ING as MLA and bookrunner has completed the €1.18bn debt package supporting Carlyle‘s buyout of Zodiac Marine, a pool care product company. In keeping with the poor market theme, the deal required an upward flex on the term loan with funds offered an OID of 50bp.

Senior debt is now split between a €680m eight-year term loan B now paying 275bp up from 250bp over Libor, a €120m seven-year revolver at 200bp and a €80m seven-year capex at 200bp. In addition there is a €150m nine-and-a-half-year second lien loan and a €150m mezzanine loan.

Opening leverage is 4.9x debt to Ebitda to senior debt rising to 6x through the second lien and 7.2x in total.

ING and Morgan Stanley have closed the €825m debt package supporting the recapitalisation of Arcapita’s Paroc Holding Sverige, a stone wool producer.
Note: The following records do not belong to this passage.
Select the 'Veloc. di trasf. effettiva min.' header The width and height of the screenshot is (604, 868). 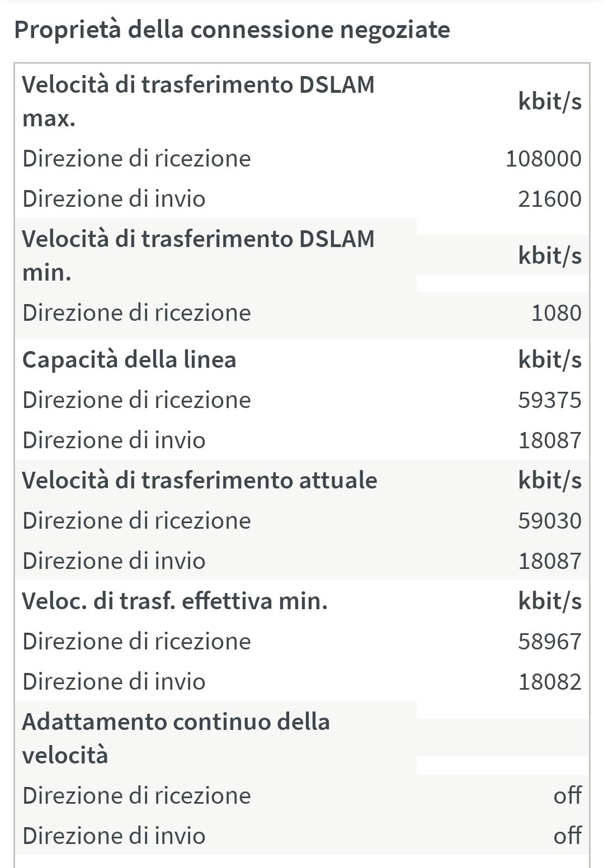(x=175, y=601)
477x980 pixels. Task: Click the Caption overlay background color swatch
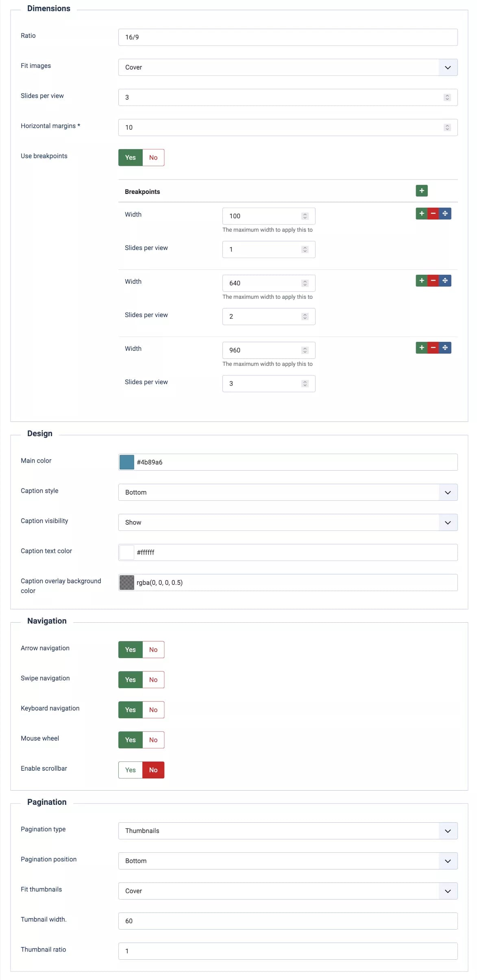tap(127, 582)
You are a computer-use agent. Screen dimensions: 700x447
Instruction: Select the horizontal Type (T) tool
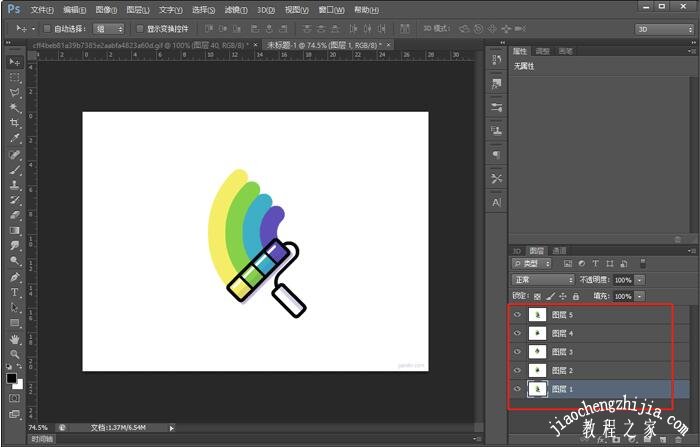pos(15,293)
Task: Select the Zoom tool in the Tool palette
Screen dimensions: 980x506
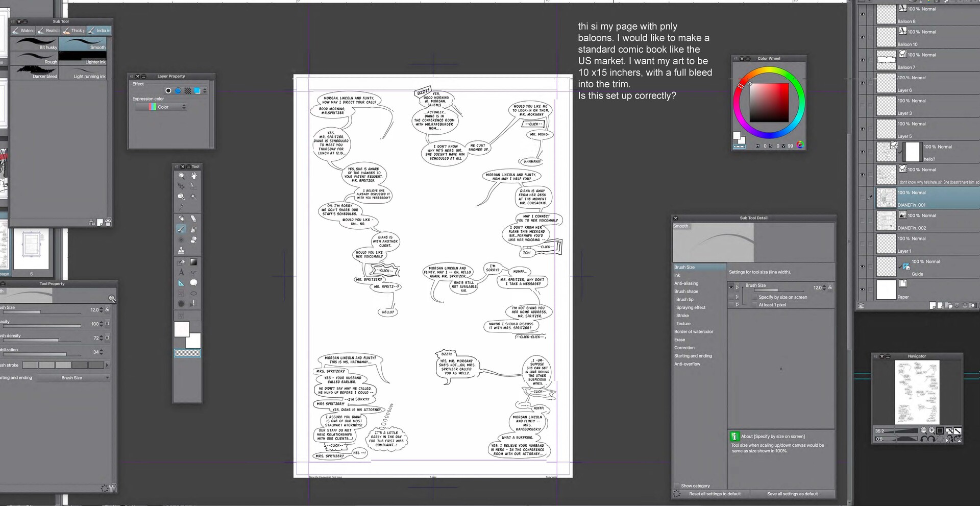Action: tap(180, 175)
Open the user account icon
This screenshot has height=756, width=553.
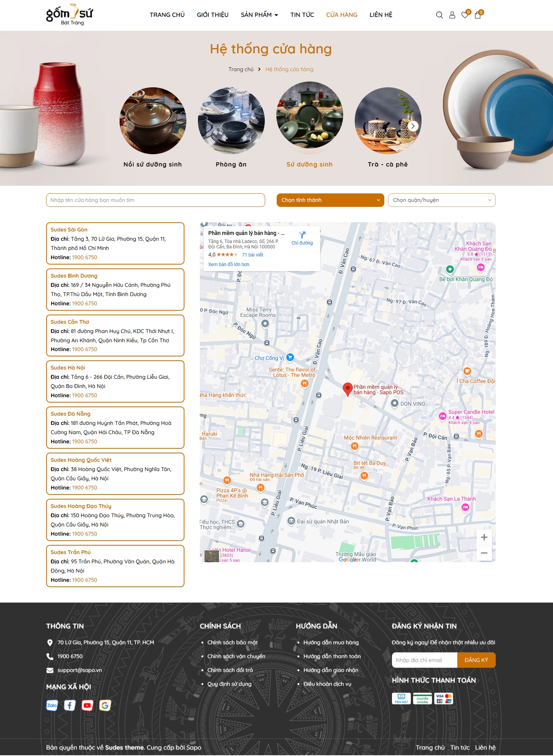pos(452,15)
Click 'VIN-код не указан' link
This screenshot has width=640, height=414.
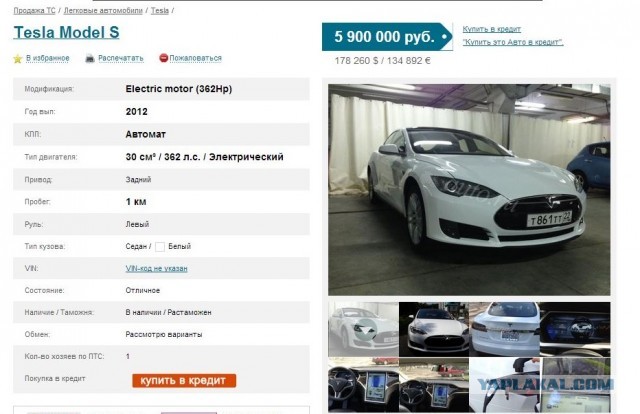(x=156, y=268)
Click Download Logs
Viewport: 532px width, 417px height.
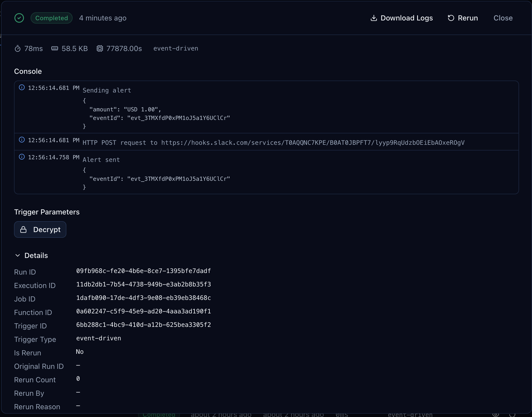click(407, 18)
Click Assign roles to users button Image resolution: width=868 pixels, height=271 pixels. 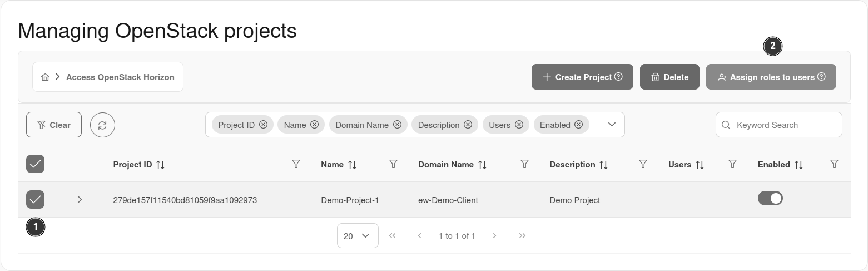pyautogui.click(x=771, y=77)
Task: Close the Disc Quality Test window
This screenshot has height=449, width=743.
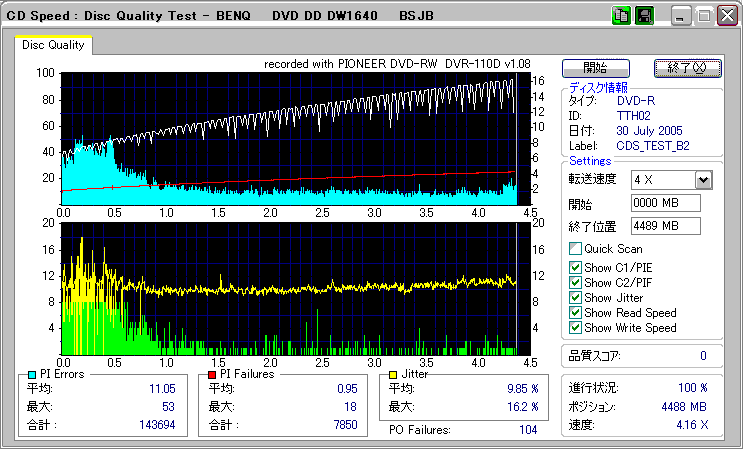Action: coord(725,16)
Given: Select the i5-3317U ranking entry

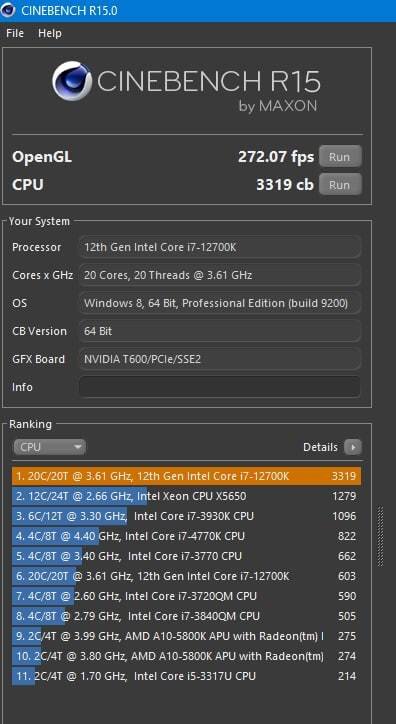Looking at the screenshot, I should click(x=186, y=676).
A flex was required on the B, second lien and mezzanine portions. In addition funds were paid an OID of 50bp.

The senior and junior debt package is now split between a €550m term loan B paying 262.5bp up from 237.5bp over Libor, a €40m revolver at 200bp, a €85m capex at 200bp, a €56.7m second lien at 425bp up from 400bp and a €93.3m mezzanine loan at 850bp up from 800bp.

The €912.5m debt package supporting LBO France‘s recapitalisation of Terreal has allocated via MLA ING. The facility launched prior to the turbulence now affecting the leverage market, and initially found a good response. However, later fund push back means there has been a flex across the structure. In addition an OID of 1% was offered on the B tranche.

Debt is now split between a €150m seven-year term A loan paying 200bp up from 187.5bp over Libor, a €627.5m eight-year B loan at 250bp up from 225bp, a €45m seven-year revolver and €90m acquisition facility both now paying 200bp.

The recapitalisation is levered at 6.2x and will pay a dividend to LBO France leaving €150m of cash equity in Terreal.

The €345m recapitalisation of IMCD, mandated to ING as MLA and bookrunner has allocated following a flex on the B tranche and the addition of an OID of 50bp. The chemical distributor is owned by ABN AMRO Capital.

Senior debt is split between a €85m seven-year amortising term loan A paying 200bp over Libor, a €172.5m eight-year term loan B at 250bp up from 237.5bp, and a €25m seven-year revolver at 200bp. There is also a €62.5m nine-and-a-half-year second lien loan.